An der öffentlichen Feier wurde auch ein «Making-of»-Film gezeigt, der in die germanistische Editionsarbeit einführte. Die Sprachkünstler Beat Sterchi und Adi Blum befassten sich mit Gotthelfs Texten, ein Gesangsquartett brachte selten gesungene Gotthelf-Motetten zur Aufführung. Die Projektleiter sprachen über ihre Entdeckungen und gaben einen Ausblick über den weiteren Verlauf der historisch-kritischen Gesamtausgabe.

Der Ort der Veranstaltung, die Berner Heiliggeistkirche, wurde nicht zufällig ausgewählt: Die Kirche war eine Station auf dem Weg von Jeremias Gotthelf. Hier arbeitete er 1829 als Vikar, bevor er 1831 nach Lützelflüh im Emmental zog, wo er bis zu seinem Tod 1854 als Pfarrer amtete.

Gotthelf jenseits der gängigen Klischees

Albert Bitzius alias Jeremias Gotthelf (1797–1854) versuchte tatkräftig und kritisch bei der Ausgestaltung der modernen Schweiz an der Schwelle zum industriellen Zeitalter mitzuwirken. Sein Anliegen war, Menschen zu selbstverantwortlichen Individuen und Bürgern auszubilden.

Die neue Gesamtedition – auf insgesamt 67 Bände im Lauf von etwa 30 Jahren ausgelegt – deren erste acht Bände nun erschienen sind, schliesst eine der grössten Lücken der deutschsprachigen Literatur des 19. Jahrhunderts. Sie ermöglicht, den grossen Berner Autor als Klassiker von Weltrang neben Keller, Heine und Stifter neu zu entdecken. Die umfangreichen Kommentarbände erläutern die Texte in ihrem historischen Kontext und bieten so auch einen fundierten Zugang zur Geschichte und Mentalität der Berner Regenerationszeit.

2005 hat der Berner Grosse Rat sechs Millionen Franken aus dem Lotteriefonds für die historisch-kritische Gesamtausgabe bewilligt. Das Editionsprojekt wird zusätzlich vom Schweizerischen Nationalfonds mit umfangreichen Projektmitteln unterstützt.
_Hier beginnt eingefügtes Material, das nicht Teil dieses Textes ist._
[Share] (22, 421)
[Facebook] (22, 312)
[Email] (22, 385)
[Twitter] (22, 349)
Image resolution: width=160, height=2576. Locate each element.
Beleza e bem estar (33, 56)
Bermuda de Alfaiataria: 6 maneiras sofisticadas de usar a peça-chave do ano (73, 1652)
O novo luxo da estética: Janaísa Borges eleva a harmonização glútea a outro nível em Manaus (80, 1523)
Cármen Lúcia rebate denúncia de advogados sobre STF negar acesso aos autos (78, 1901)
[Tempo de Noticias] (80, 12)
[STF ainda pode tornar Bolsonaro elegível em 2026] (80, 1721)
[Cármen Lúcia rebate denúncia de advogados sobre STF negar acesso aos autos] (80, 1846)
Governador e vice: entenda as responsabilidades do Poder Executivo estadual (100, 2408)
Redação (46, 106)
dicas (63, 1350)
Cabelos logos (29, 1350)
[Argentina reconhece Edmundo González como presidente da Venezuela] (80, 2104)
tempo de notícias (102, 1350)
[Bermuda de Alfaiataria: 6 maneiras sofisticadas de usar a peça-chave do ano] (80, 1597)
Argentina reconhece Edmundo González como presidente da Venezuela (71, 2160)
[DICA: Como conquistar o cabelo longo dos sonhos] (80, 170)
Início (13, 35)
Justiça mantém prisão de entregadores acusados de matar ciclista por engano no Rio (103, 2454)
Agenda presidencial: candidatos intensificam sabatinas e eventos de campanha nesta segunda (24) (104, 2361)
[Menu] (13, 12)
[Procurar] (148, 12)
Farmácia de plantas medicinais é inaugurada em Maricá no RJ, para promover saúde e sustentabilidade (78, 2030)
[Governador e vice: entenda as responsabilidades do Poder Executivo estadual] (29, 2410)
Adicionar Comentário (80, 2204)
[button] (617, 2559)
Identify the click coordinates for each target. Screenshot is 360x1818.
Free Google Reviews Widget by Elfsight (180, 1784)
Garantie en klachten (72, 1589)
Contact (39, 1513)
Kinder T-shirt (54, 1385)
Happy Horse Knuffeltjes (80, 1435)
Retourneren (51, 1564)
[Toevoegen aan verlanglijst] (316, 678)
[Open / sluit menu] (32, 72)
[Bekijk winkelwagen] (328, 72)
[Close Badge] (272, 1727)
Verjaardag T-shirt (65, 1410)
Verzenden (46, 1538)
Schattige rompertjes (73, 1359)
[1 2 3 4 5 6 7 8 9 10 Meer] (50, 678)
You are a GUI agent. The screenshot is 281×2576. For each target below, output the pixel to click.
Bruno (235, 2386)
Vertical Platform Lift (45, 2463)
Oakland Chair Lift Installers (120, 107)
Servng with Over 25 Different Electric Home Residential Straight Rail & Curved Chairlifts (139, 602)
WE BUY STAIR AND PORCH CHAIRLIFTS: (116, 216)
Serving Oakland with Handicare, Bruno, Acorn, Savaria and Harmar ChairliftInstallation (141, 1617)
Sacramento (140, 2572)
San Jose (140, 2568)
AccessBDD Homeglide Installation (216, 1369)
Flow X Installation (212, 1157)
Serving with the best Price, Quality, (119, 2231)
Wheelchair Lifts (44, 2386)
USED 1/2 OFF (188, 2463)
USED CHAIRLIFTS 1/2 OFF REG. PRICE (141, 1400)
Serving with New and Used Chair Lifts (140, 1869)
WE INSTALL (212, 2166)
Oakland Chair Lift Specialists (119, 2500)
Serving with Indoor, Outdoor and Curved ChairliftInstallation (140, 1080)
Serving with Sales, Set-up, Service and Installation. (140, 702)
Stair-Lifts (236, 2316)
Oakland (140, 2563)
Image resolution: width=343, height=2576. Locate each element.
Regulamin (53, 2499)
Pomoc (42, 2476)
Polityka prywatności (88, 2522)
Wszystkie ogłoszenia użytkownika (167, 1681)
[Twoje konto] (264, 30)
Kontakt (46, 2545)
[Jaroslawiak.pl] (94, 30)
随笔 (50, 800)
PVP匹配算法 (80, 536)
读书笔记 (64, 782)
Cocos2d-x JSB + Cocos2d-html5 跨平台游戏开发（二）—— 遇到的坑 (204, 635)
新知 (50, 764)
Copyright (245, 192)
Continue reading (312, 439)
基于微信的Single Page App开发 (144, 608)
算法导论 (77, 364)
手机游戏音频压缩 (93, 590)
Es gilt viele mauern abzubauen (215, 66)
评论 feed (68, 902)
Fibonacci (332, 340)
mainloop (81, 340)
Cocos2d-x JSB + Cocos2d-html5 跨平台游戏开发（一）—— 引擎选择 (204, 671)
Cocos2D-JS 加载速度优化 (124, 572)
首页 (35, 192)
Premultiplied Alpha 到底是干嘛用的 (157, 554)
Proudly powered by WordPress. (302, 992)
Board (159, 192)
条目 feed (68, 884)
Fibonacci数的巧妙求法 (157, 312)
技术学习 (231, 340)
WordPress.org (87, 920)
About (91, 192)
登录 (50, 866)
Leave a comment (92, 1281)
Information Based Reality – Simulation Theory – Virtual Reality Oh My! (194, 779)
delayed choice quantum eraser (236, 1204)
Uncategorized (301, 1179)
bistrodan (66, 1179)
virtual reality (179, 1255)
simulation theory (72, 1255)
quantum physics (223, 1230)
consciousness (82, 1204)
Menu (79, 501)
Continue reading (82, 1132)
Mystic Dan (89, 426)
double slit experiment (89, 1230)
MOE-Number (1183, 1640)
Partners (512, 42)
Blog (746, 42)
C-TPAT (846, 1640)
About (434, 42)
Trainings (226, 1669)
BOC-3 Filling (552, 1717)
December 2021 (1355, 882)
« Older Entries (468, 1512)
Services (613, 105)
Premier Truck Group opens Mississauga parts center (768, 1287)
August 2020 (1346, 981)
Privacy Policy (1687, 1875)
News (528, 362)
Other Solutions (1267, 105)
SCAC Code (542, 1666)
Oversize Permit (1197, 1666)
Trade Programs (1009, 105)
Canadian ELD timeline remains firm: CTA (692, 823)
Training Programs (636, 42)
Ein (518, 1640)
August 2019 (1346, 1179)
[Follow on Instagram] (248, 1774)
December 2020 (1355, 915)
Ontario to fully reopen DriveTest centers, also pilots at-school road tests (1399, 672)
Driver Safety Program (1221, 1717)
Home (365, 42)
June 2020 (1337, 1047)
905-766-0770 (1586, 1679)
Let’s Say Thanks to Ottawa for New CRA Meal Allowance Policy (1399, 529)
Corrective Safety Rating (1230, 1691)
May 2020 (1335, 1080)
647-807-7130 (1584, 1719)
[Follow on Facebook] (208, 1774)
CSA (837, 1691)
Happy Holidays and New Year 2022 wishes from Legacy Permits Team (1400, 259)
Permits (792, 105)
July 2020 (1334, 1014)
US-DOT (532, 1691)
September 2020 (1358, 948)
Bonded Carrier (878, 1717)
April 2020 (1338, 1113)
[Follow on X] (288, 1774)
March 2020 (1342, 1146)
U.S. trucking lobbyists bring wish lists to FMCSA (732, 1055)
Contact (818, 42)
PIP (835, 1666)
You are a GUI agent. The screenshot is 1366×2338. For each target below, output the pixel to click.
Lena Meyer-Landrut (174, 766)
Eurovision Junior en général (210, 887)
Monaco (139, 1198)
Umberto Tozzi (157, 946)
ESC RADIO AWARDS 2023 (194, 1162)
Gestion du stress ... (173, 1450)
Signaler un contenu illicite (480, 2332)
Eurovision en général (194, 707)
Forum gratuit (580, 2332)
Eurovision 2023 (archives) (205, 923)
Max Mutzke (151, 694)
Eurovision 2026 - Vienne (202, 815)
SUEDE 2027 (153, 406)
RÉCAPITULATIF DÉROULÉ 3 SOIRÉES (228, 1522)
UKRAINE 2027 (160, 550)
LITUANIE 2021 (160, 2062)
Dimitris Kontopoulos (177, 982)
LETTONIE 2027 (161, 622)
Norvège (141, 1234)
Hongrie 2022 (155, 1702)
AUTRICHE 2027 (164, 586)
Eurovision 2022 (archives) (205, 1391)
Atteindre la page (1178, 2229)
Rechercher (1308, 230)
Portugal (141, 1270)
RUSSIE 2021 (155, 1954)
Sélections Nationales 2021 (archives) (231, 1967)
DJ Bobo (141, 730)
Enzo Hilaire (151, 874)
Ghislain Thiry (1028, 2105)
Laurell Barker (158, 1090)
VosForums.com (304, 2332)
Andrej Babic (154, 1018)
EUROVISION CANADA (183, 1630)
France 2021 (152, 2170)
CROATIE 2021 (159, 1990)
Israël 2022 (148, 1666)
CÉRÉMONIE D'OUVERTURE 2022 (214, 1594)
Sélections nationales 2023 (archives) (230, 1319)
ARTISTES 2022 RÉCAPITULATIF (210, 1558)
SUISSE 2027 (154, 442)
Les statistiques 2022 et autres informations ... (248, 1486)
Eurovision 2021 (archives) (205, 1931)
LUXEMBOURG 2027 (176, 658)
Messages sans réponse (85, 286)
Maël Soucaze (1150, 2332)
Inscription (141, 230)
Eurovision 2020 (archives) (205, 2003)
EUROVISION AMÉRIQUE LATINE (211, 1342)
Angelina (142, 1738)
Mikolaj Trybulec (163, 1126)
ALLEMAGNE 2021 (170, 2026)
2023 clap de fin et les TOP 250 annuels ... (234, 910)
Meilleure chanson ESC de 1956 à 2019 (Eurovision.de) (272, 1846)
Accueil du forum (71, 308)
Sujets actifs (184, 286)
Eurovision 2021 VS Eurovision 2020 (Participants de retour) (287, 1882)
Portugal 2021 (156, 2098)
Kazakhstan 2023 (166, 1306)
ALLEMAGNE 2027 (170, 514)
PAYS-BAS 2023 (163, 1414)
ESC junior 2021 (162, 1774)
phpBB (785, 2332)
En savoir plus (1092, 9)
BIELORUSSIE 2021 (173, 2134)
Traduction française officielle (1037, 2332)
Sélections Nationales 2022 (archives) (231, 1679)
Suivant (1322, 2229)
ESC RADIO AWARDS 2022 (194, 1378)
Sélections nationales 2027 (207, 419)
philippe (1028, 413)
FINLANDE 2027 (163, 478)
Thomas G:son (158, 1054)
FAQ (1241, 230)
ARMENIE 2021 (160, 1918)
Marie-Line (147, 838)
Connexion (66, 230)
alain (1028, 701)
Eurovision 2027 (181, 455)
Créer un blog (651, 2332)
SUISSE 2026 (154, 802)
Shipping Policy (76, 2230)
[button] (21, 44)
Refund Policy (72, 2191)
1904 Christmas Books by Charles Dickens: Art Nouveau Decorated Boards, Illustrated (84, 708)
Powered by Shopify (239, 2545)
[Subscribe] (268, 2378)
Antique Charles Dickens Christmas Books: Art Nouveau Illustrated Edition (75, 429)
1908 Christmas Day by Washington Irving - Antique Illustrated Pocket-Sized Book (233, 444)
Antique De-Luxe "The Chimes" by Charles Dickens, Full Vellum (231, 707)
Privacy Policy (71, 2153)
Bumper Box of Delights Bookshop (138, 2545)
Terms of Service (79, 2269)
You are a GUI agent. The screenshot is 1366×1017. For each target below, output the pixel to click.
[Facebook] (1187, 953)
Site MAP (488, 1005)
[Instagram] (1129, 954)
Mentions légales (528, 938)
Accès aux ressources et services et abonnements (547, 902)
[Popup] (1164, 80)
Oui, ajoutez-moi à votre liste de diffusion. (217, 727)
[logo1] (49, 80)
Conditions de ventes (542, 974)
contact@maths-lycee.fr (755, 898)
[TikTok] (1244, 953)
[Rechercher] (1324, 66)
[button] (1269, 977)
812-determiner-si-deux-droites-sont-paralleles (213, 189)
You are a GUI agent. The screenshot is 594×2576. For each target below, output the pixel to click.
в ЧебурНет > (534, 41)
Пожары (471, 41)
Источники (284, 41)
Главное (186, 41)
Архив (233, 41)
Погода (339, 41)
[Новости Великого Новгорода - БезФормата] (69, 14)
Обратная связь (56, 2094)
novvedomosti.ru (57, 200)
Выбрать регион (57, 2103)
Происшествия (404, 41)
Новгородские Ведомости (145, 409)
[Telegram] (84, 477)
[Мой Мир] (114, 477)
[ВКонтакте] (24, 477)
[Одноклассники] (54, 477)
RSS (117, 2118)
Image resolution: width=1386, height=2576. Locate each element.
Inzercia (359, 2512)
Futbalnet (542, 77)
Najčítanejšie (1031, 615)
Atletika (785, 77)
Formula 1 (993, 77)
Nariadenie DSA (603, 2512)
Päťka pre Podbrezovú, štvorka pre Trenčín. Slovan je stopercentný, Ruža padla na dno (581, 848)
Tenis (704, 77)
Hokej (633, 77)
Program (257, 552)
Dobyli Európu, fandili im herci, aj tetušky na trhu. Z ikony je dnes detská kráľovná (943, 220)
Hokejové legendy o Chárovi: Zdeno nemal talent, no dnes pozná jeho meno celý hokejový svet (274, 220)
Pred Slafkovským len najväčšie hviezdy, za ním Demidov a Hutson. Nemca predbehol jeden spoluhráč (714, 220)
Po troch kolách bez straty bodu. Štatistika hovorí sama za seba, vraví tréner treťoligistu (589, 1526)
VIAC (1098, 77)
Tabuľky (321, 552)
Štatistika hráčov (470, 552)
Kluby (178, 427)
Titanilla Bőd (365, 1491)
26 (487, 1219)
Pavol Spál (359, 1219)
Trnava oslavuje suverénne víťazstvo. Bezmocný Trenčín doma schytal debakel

Die ersten Bände umfassen die vollständige Edition des von Jeremias Gotthelf redigierten und verfassten «Neuen Berner-Kalenders» (1840–45) in vier Bänden sowie die ersten Bände der Edition der politischen Publizistik (2 Bände), der Predigten (1 Band) und des Romans «Jacobs, des Handwerksgesellen, Wanderungen durch die Schweiz» (1 Band).

Jeremias Gotthelf. Historisch-kritische Gesamtausgabe. Herausgegeben von Barbara Mahlmann-Bauer und Christian von Zimmermann. Olms Verlag, ca. 70 Bände. Leinen. 16,5x24,5 cm.